Dans de nombreuses villes congolaises, l’urbanisation est qualifiée d’inexistante ou de défaillante. Des quartiers se développent sans plan directeur, sans voiries adaptées, sans systèmes d’assainissement et sans espaces publics structurés. Ce désordre urbain favorise, d’après les experts, la criminalité, l’insalubrité et les inondations récurrentes, tout en compliquant l’intervention des forces de sécurité et des services de secours.

À cela s’ajoute l’absence ou l’insuffisance d’une cartographie nationale actualisée. Sans données géographiques précises, il devient difficile de coordonner efficacement les forces de défense et de sécurité, de surveiller le territoire ou encore de planifier la construction d’infrastructures essentielles telles que les routes, les hôpitaux et les écoles.
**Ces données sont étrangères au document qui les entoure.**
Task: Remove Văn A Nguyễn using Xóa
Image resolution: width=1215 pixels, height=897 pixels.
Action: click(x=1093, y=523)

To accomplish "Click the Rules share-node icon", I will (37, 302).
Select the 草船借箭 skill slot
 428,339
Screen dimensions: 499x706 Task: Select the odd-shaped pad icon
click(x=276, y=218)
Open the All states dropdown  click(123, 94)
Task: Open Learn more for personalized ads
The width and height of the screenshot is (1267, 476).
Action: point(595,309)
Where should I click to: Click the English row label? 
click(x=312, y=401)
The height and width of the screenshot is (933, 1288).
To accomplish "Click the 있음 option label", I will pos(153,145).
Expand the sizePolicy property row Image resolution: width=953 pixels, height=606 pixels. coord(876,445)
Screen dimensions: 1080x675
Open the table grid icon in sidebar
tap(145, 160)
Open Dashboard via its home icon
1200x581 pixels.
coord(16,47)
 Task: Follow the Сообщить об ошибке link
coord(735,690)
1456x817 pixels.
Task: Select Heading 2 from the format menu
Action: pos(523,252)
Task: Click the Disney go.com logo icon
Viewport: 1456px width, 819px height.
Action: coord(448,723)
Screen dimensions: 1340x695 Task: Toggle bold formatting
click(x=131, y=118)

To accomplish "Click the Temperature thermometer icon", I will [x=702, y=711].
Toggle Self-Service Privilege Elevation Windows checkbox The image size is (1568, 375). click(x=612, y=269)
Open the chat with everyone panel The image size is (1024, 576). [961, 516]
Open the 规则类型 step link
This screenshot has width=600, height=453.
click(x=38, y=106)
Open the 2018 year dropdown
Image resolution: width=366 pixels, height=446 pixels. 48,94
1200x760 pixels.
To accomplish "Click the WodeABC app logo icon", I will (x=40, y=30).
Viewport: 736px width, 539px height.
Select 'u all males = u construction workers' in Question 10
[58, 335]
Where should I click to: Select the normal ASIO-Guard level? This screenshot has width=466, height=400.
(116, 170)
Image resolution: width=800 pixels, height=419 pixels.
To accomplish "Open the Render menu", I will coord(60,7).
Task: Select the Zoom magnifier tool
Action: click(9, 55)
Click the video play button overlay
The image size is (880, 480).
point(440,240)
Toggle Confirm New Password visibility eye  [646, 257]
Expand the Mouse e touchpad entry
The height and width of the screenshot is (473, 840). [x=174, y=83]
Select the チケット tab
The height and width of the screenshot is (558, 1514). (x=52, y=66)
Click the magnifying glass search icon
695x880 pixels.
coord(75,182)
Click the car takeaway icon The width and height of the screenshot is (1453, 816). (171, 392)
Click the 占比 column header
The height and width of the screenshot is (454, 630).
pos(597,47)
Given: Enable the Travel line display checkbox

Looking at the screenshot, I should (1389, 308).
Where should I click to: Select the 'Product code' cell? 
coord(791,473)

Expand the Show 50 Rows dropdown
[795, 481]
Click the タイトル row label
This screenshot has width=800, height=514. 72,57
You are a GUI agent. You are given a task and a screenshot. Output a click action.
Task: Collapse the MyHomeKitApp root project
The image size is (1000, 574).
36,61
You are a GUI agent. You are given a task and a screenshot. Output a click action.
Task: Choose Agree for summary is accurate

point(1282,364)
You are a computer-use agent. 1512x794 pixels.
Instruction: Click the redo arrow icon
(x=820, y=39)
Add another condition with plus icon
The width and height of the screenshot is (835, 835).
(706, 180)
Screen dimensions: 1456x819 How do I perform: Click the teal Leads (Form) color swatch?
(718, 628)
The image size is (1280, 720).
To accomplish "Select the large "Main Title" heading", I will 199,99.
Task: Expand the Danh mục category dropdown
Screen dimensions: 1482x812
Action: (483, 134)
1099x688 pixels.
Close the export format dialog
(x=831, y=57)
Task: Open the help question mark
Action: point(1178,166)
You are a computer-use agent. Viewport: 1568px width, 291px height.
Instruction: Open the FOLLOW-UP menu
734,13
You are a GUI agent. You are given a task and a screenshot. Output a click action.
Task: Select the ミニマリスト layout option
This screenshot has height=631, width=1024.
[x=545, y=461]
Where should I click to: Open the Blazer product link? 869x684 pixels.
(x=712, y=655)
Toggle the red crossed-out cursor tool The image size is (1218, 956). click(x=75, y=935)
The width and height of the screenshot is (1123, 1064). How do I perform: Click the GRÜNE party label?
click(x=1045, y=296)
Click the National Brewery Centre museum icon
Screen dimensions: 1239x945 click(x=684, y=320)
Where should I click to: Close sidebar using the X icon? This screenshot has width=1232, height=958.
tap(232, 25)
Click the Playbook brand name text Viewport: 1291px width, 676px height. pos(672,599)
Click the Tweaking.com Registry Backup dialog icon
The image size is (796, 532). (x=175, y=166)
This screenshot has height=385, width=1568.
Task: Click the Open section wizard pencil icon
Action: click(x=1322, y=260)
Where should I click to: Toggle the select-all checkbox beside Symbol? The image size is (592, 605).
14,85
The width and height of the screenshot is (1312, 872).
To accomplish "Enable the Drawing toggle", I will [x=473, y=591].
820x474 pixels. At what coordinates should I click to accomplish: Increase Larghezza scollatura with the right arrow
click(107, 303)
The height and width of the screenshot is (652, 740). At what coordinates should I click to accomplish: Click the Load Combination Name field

Dans ces conditions, l’État peine à exercer pleinement sa souveraineté et à assurer la protection de ses citoyens.

Pour répondre à ces défis, Junior Katende propose une stratégie fondée sur la construction d’infrastructures modernes et durables, conçues comme un levier central de sécurité et de développement. Cette approche repose sur trois axes principaux : la planification de villes fonctionnelles et sécurisées, la mise en place d’une cartographie nationale fiable et l’investissement massif dans des infrastructures structurantes.

Concrètement, il s’agit de développer des centres urbains dotés de réseaux routiers organisés, de systèmes d’assainissement efficaces et d’espaces publics sécurisés, facilitant à la fois la vie des habitants et l’action des services de l’État. La cartographie nationale permettrait, quant à elle, d’améliorer la surveillance du territoire, la planification sécuritaire et l’aménagement du pays.

La construction d’infrastructures modernes — routes, ponts, hôpitaux, écoles et centres de loisirs — est présentée comme un facteur clé pour améliorer la qualité de vie, renforcer la cohésion sociale et soutenir la croissance économique. Selon cette vision, un environnement urbain structuré et connecté réduirait les zones de non-droit et contribuerait à la stabilisation durable du pays.

À terme, les impacts attendus incluent un renforcement de la sécurité nationale, une amélioration des conditions de vie des populations, la création d’un environnement sain et stable, ainsi qu’une plus grande attractivité de la RDC pour les investissements.

Dans ce schéma, l’infrastructure apparaît comme un pilier de la modernité, de la prospérité et de la paix durable.